Globalización y desarraigo

Juan Manuel Prida Busto
La globalización ha dado en el clavo en sus propósitos de ampliar el alcance de los mercados.

Las mercancías y los servicios circulan ahora por todo el planeta con mayor soltura que hace dos décadas, saltándose las quejas de los afectados, productores enclenques que no pueden competir con los poderosos.

La globalización ha unido los mercados, pero ha marcado la desunión del hombre, de la familia.

Ha creado una aparente cohesión en los números económicos, pero los números humanos se han disgregado, perdido en terrenos pantanosos de hábitos raros, ajenos a su entorno original.

Con el anzuelo de una prosperidad sin límites, de increíbles posibilidades materiales, la avaricia de los mercados ha hecho que el hombre se encamine a ciegas a lugares extraños, a realizar actividades radicalmente diferentes a las que habían sido su norma, su costumbre por tradición y genes.

En busca de un supuesto sueño emprenden una travesía desconocida. La ilusión del sueño pronto se desvanece cuando se dan cuenta de que allí no encajan, que son vistos con recelo, que sus esfuerzos tropiezan con una y mil trabas que no estaban contempladas en el paisaje onírico que les trazó con atractivos colores la varita mágica del hada de las ilusiones.

Mientras los mercados ríen llenando sus arcas, las familias lloran, a veces en silencio, otras a gritos, el dolor de la ausencia, la incertidumbre de quien se fue en pos de un pedazo de pan que llevarse a la boca.

Apenas llega al paraíso prometido, se da cuenta que las puertas no están tan abiertas como le decían, que la igualdad no es tan igual como le aseguraron, que el lapicito color rosa con el que le pintaron el panorama, quedó enredado en la maleza de un bosque de fantasía, y que las cosas allí son más duras de lo que se pensaba.

Hace unas décadas, el grueso de la emigración respondía a cuestiones políticas, seres huyendo de tiranías o por desacuerdos, con diferentes regímenes, poco o nada tolerantes. En ese entonces, lo común era acogerse o solicitar asilo político.

Hoy, esa situación ha cambiado mucho y la gente emigra en un altísimo porcentaje por asuntos de supervivencia alimentaria.

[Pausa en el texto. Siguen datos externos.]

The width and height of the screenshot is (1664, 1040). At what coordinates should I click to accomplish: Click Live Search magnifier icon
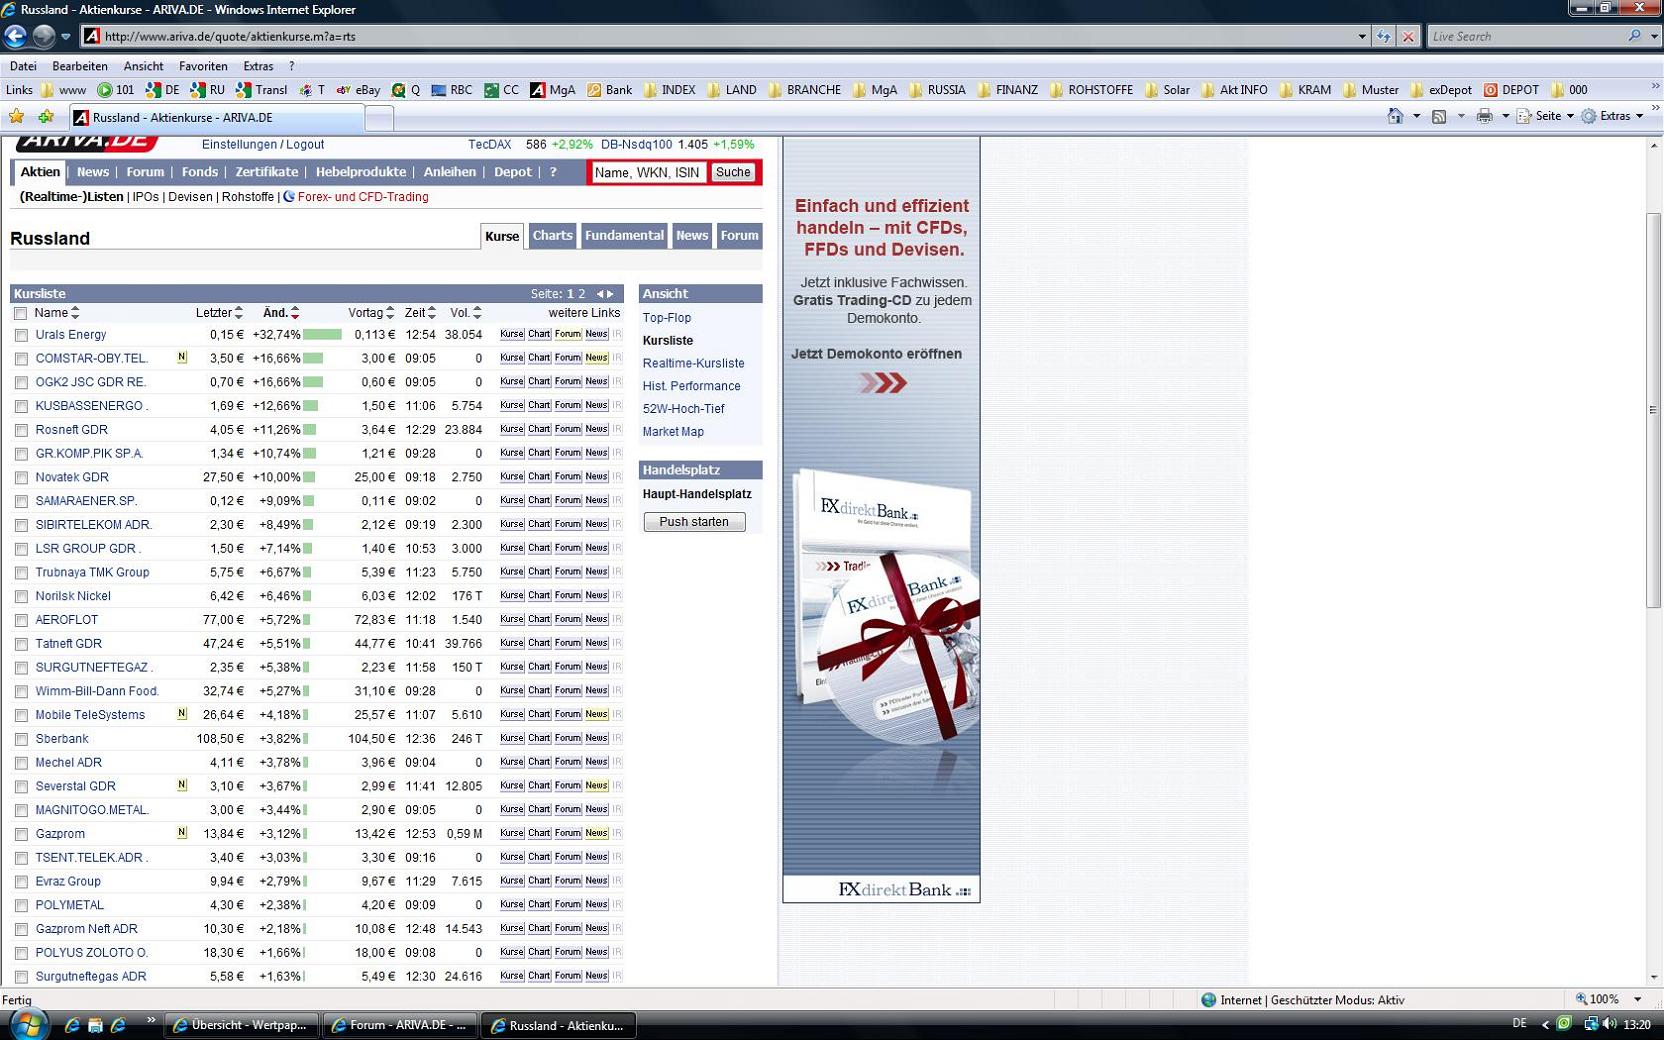1634,36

Buscan ahora los que abandonan su propia tierra, que se les conceda asilo económico en otras muy distintas y a veces distantes.

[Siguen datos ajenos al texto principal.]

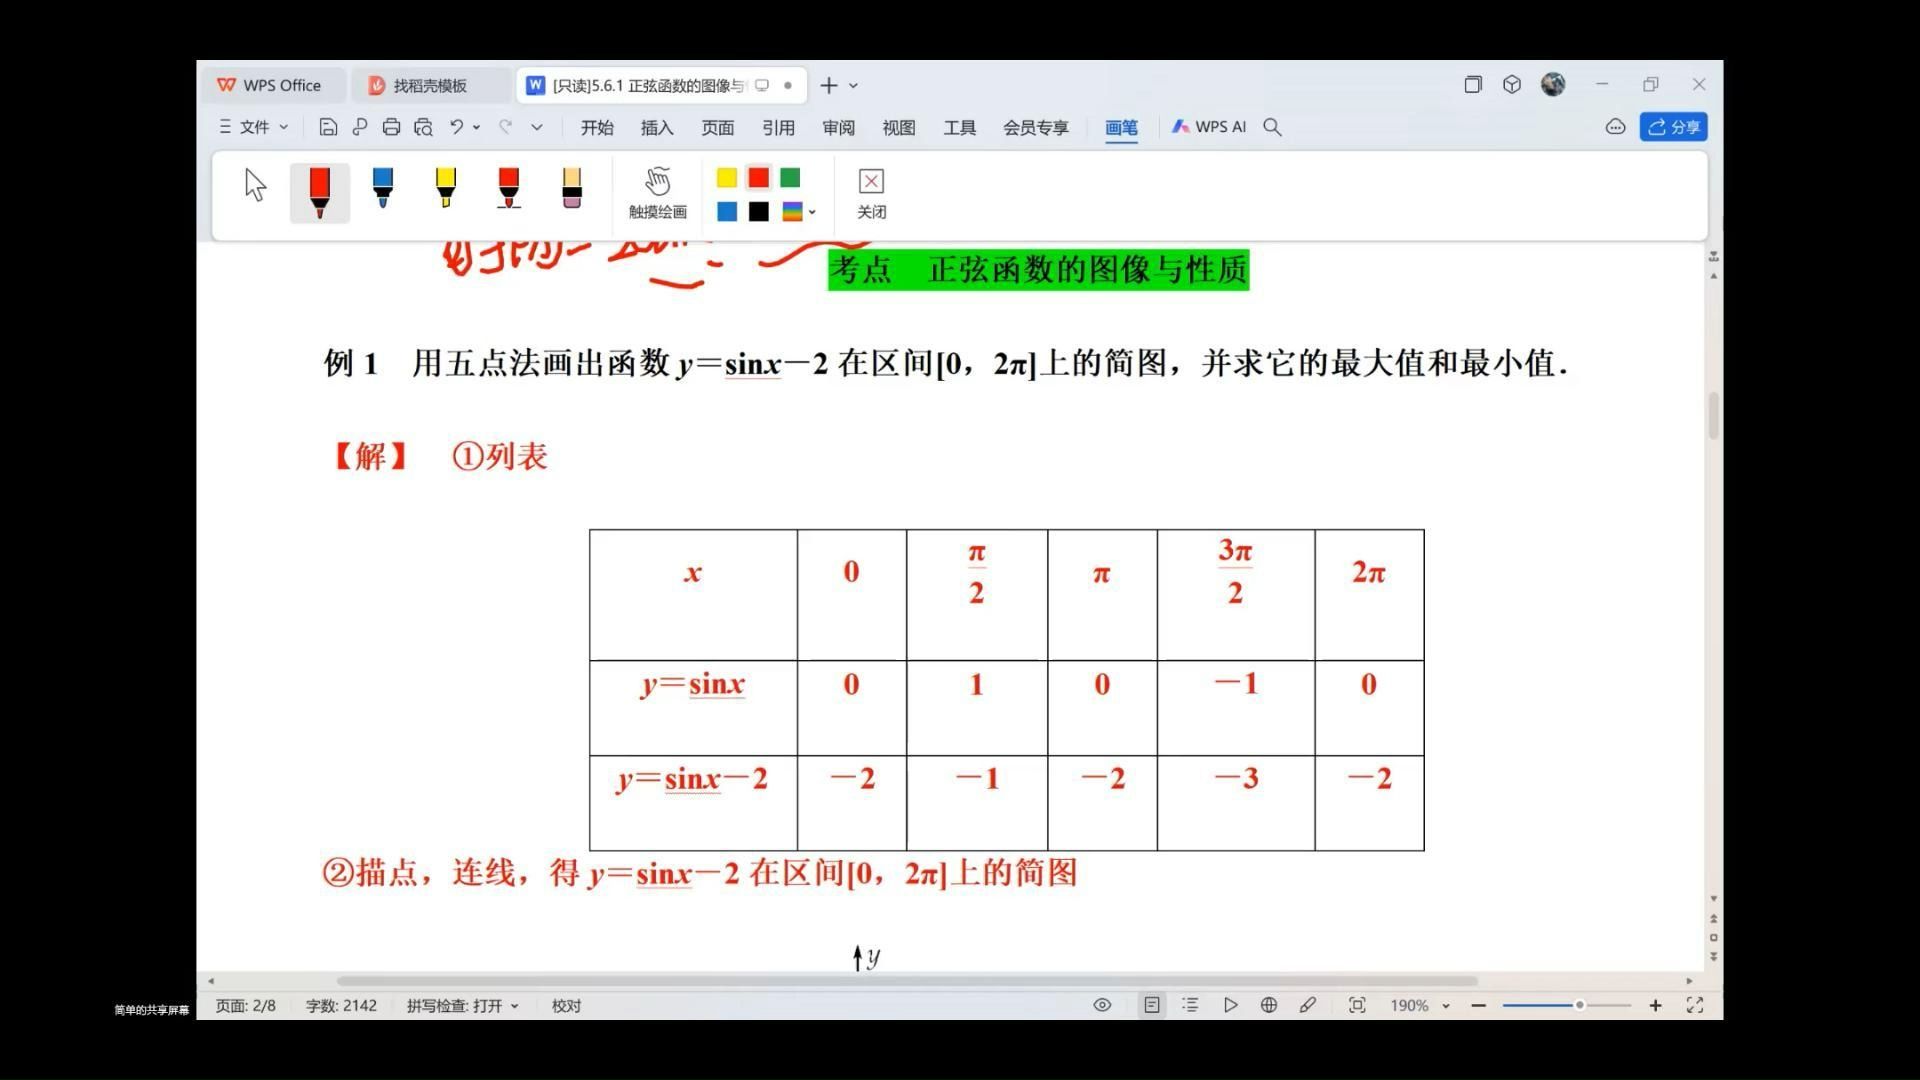
Task: Click the 分享 share button
Action: click(1673, 125)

Los mercados van en constante aumento, mientras la familia disminuye en cantidad y calidad. Sus integrantes andan desperdigados en distintos países, en distintos continentes.

Ganan alimento, pero pierden identidad y afectos. Pierden sus raíces, que crecen confusas, borrosas, con otras extrañas. Sus descendientes no son ni de aquí, ni son de allá.

Son ciudadanos de un mundo difuso, vago, ajeno,  al que muchas veces no llegan a adaptarse completamente, y deambulan con la tripa llena, pero vacío el corazón.

Regresan de vacaciones estos descendientes nacidos en otras tierras, a la tierra de sus padres, de sus antepasados, y los genes llaman, atraen subyugan, incluso. Pero, la suerte está echada, trazada en otros territorios. Y surge la duda, la incertidumbre, la nostalgia. ¿Será que los mercados han incorporado dentro de sus postulados, aquello de “divide y vencerás”?